Los de Mendilibar remontan dos goles al Sevilla con un prodigioso Camuñas

En el último minuto del partido Camuñas emprendió una carrera febril rumbo a la salvación. Apuró el resuello, le birló la pelota a Dabo y recibió un mamporro involuntario del defensa sevillista que le rompió la ceja. Tras un segundo de duda, entre ceder al dolor o proseguir hasta la línea de fondo, decidió culminar la gesta. No podía parar. Venía desde el infierno y le esperaba la gloria. Llegó a la orilla y le regaló a Lekic un gol de oro. Un gol que vale tres puntos y quizá la salvación.

Osasuna, acuciado por la necesidad, y el Sevilla, espoleado por la tunda que le aplicó Cristiano la pasada jornada, buscaban redimir pecados y remendar su tortuoso devenir liguero y en un final trepidante, el cuadro de Mendilibar se agarró con todas sus fuerzas a Primera tras remontar la portentosa obra de Negredo.

Antes de que Osasuna descifrara el choque, se encontró con el látigo del delantero sevillista. Con determinación se elevó imponente sobre Sergio para rematar una falta de Fazio y, dos minutos más tarde, aprovechó con picardía una carambola, maquiavélica, para los rojillos para embocar el segundo tanto. Perotti colgó un balón envenenado tras rozar en un defensa y la pelota superó a Ricardo hasta golpear en el poste. El rebote quedó huérfano y Negredo lo embocó lanzándose en plancha para lograr el segundo tanto.

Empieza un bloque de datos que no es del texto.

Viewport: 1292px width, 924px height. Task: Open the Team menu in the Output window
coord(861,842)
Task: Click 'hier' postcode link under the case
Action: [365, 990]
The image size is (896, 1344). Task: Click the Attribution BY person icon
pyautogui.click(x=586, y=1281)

Atronado por el castigo, Osasuna buscaba reubicarse cuando llegó el peor momento de la noche. En una disputa intrascendente, en una jugada perdida, Nelson se rompió el tobillo. El lateral portugués resbaló con Acosta, su bota se clavó en el césped, y la articulación se quebró de forma escalofriante. Todo pintaba mal para el conjunto navarro. Pero sin perder la compostura, los de Mendilibar aprovecharon el descanso para tomar resuello.

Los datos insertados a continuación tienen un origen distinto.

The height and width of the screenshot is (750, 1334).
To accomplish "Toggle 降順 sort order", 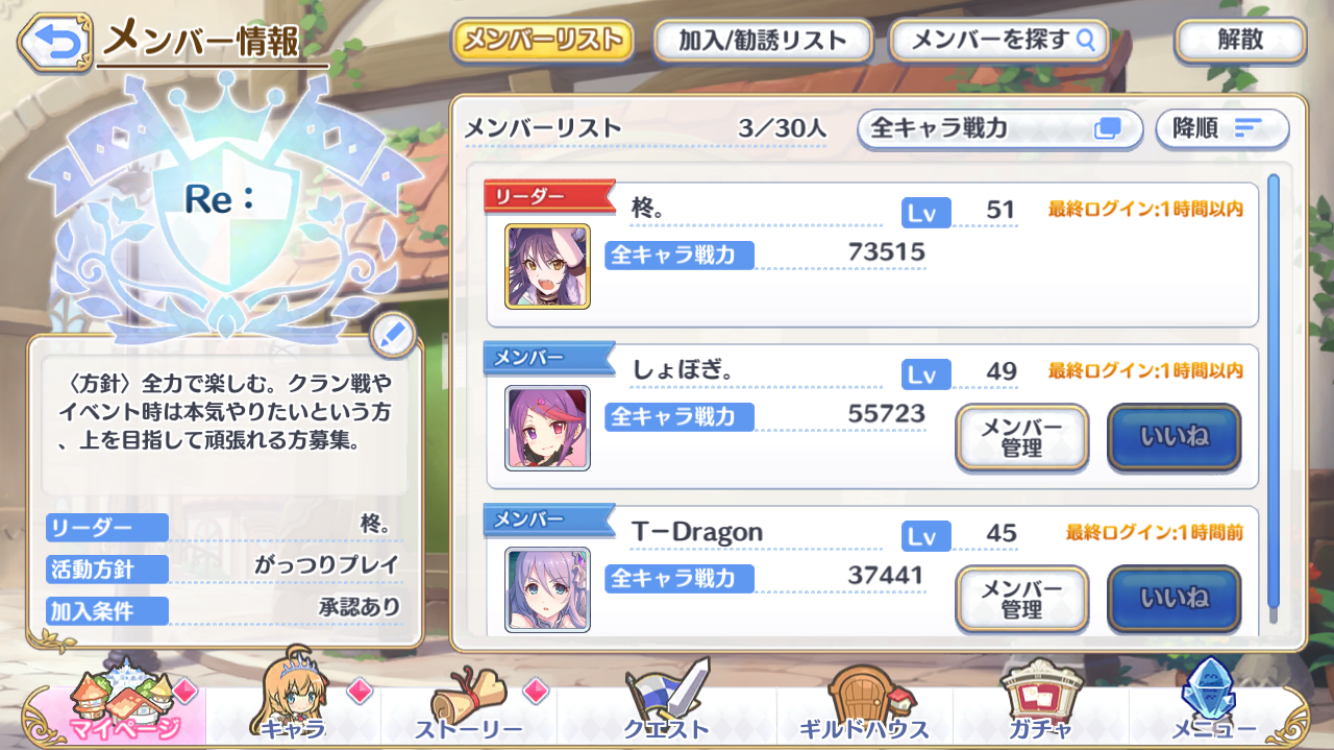I will point(1222,128).
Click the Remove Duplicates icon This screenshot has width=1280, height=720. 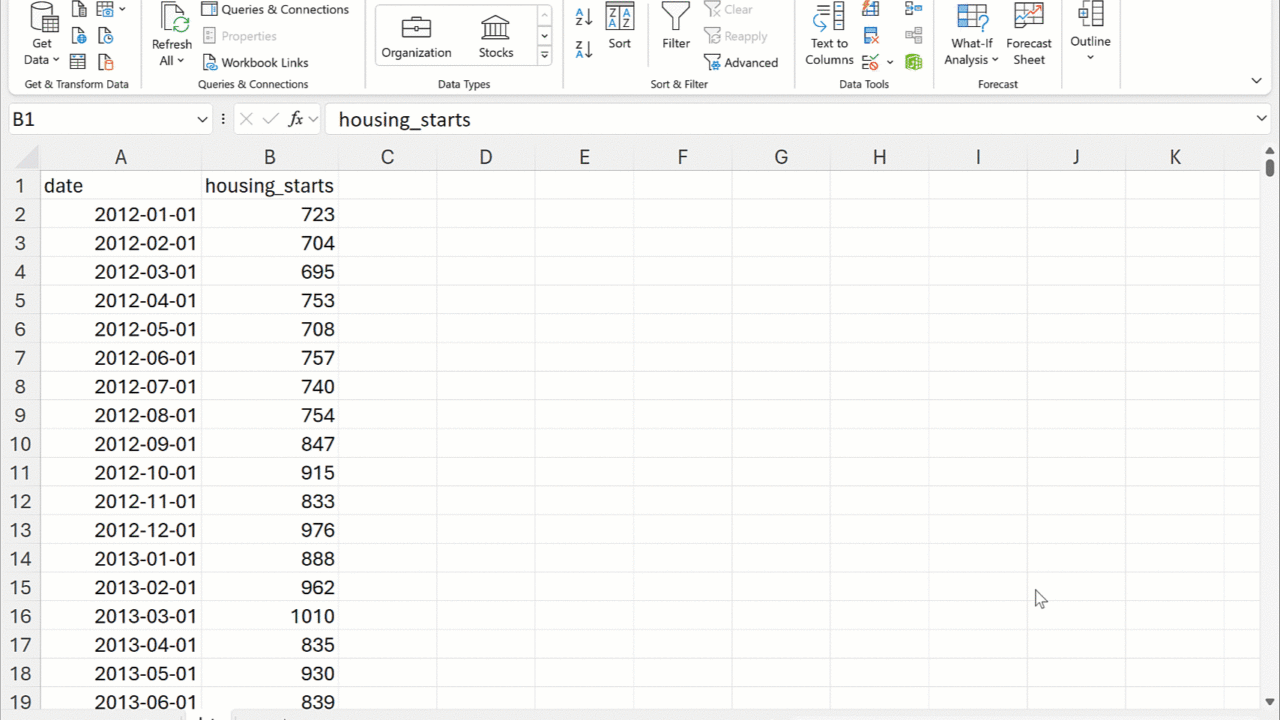click(x=871, y=36)
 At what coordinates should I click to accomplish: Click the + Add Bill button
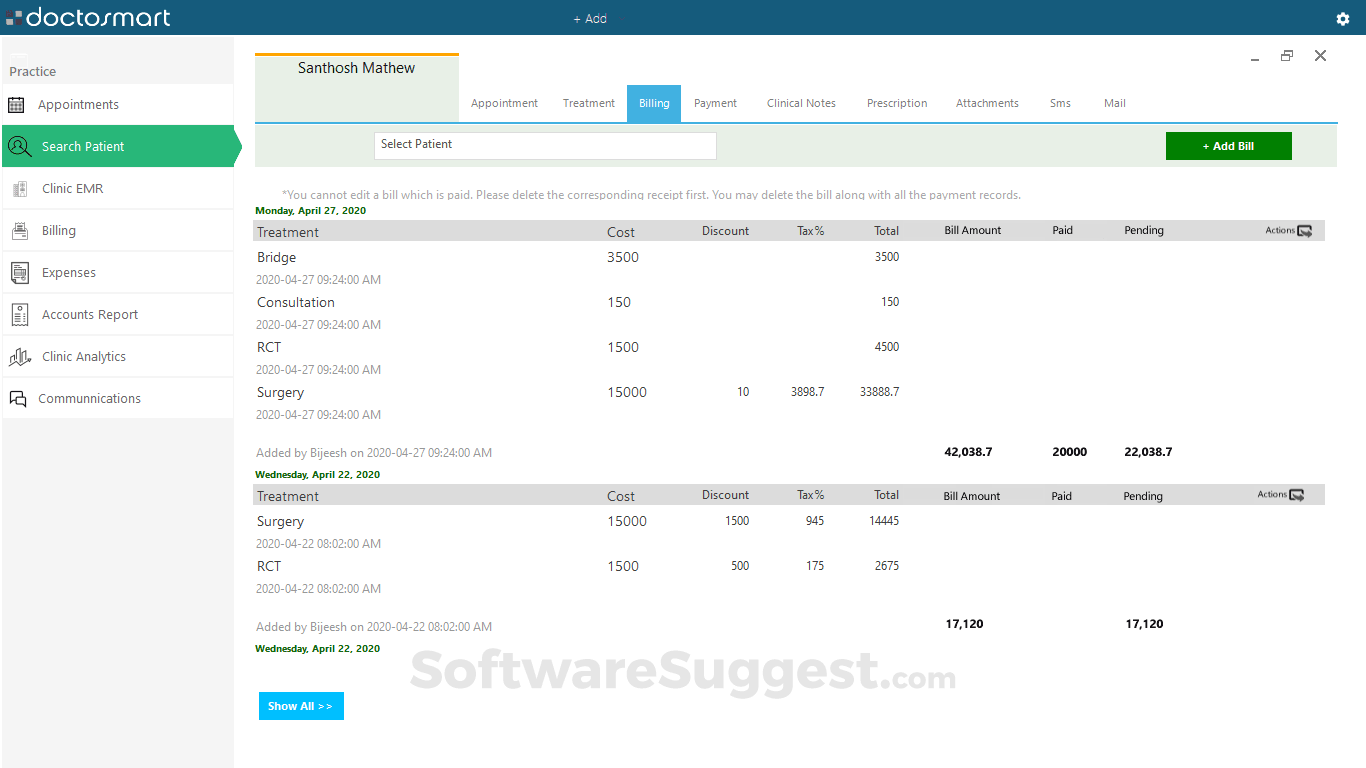coord(1228,145)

Nada más volver al tapete, Camuñas voló por la banda izquierda para servir a Kike Sola un gol que permitía a Osasuna reengancharse a la pelea. Y el propio Sola, sobre el alambre, firmó el empate definiendo ante Varas con la sutileza del que se sabe en estado de gracia. Cuando el punto parecía un premio gigantesco, volvió a aparecer Camuñas. Vertiginoso y conmovedor descorchó la fiesta en el Reyno de Navarra. Su épica imagen celebrando el triunfo con la cabeza vendada a lo Camacho ya está en el álbum de hazañas rojillas.